Opinion
Department Two
Appeal from an order of the Superior Court of the City and County of San Francisco refusing to change the place of trial. J. C. B. Hebbard, Judge.
COUNSEL:
Executors, as such, have no different residence than that held by them as individuals. (Code Civ. Proc., secs. 392- 400.) The whole matter of the place of trial of actions involving executors or administrators is a matter of purely statutory regulation. (Croswell on Executors and Administrators, sec. 681; Ala. Code, 1886, sec. 2262.)
Sullivan & Sullivan, and F. J. Solinsky, for Appellants.
Coogan & Foote, and J. J. Lermen, for Respondents.
As plaintiffs waived their right to costs against the executors personally, defendants personally had no interest whatever in the result of any trial of said action, wherever it might be had. (Code Civ. Proc., sec. 1031; Sayward v. Houghton , 82 Cal. 628.)
JUDGES: Temple, J. McFarland, J., and Henshaw, J., concurred.
OPINION
TEMPLE, Judge
[47 P. 51] This is an appeal from an order refusing to grant a change of venue from the city and county of San Francisco to the county of Calaveras. The action is brought to obtain a money judgment against the defendants, as executors of the last will and testament of Susan Scribner, on account of moneys alleged to have been received by the testatrix in her lifetime.
Susan Scribner was a resident of San Francisco at the time of her death. Her will was probated there and her estate is now being administered there. Notice to creditors was there published, and in the notice a place is designated in San Francisco for the presentation of claims. The executors, defendants, however, all reside in Calaveras county and made the motion for the change of venue to that county.
The motion was made at the proper time and in the mode prescribed, and no counter-motion was made that the case be retained for the convenience of witnesses, nor were any facts shown in reply except those above stated.
The motion should have been granted, as the case made by appellants is clearly within the section alluded to.
The respondent makes two points in answer to appellant's claim.
1. He says that the official residence of the defendants is in San Francisco. The statute has not designated any official residence for executors, and they are not public officers within the meaning of subdivision 2 of section 393 of the Code of Civil Procedure. It is said they are but representatives of the deceased. The executors are, in a sense, trustees, but not of the testatrix, who has no longer trustee or representative, but for the beneficiaries under the will and the heirs and creditors. No rule of law with which I am acquainted gives countenance to the idea that there is an official residence for an executor. In some states the venue of actions is specially declared to be where it would have been necessary to sue the deceased. We have no such law. At common law the executor was sued in transitory actions where he resided.

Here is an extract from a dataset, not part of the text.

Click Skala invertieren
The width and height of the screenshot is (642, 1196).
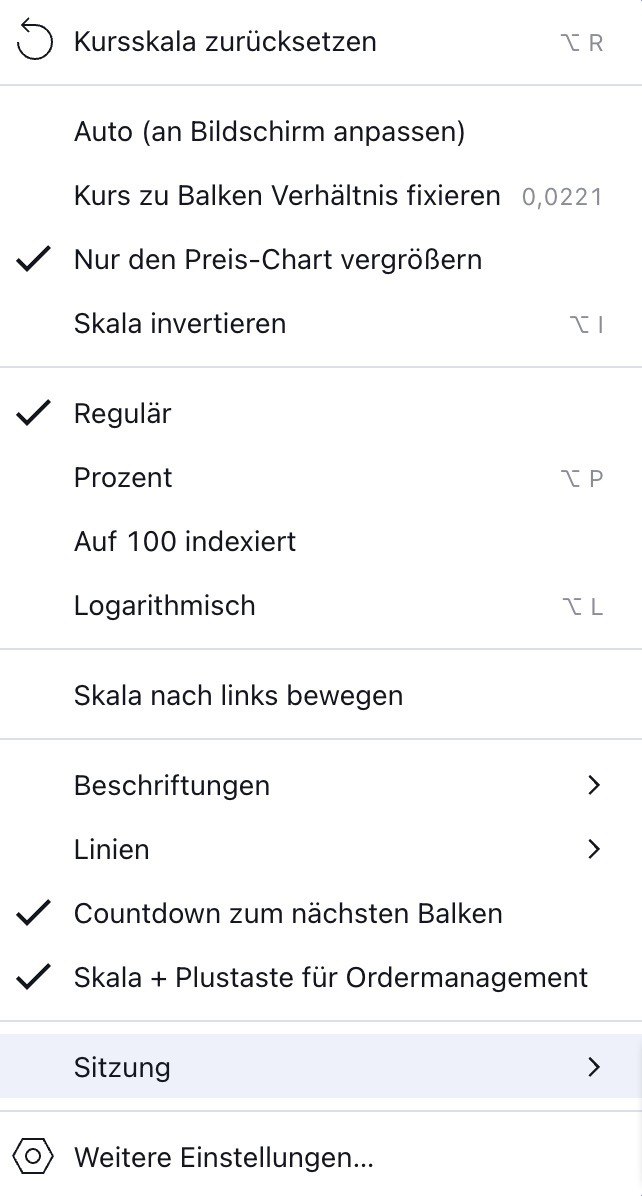(180, 324)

2. At the hearing the respondents waived their claim for costs against the executors personally and agreed to look to the estate alone for them. In certain cases the executors may be held personally for costs. The plaintiffs have nothing to do with this, and cannot control the matter as between the estate and the executors.
But this would make no difference. It is the executors who must defend the action, and they are responsible for a proper defense.
In no one feature does the case resemble Sayward v. Houghton , 82 Cal. 629. There the bank had not only no interest, but there was no reason why it should appear in the action at all. Here the executors were the real defendants and the persons who are inconvenienced by being compelled to defend in a county which is not that of their residence.
It is a matter entirely of statutory control, and the meaning of the code provisions cannot be mistaken.
The order is reversed and the cause remanded.